»»
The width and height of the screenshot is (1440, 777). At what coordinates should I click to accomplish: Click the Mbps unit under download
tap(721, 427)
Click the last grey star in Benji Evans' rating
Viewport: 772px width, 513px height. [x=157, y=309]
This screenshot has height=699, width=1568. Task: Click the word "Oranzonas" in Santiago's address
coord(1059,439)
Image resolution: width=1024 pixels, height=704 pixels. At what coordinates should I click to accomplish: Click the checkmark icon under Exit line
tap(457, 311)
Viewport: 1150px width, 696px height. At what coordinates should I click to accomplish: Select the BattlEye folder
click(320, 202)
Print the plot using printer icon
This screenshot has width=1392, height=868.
««
→ **WHAT IS BEING ASKED**:
Output a faithful copy of every entry, keeping each line as written.

→ **TASK SOLUTION**:
The width and height of the screenshot is (1440, 777). At what coordinates should I click to accomplish: Click the Mbps unit under download
tap(721, 427)
Click the last grey star in Benji Evans' rating
Viewport: 772px width, 513px height. [x=157, y=309]
This screenshot has height=699, width=1568. Task: Click the word "Oranzonas" in Santiago's address
coord(1059,439)
Image resolution: width=1024 pixels, height=704 pixels. At what coordinates should I click to accomplish: Click the checkmark icon under Exit line
tap(457, 311)
Viewport: 1150px width, 696px height. At what coordinates should I click to accomplish: Select the BattlEye folder
click(320, 202)
Print the plot using printer icon
This screenshot has width=1392, height=868.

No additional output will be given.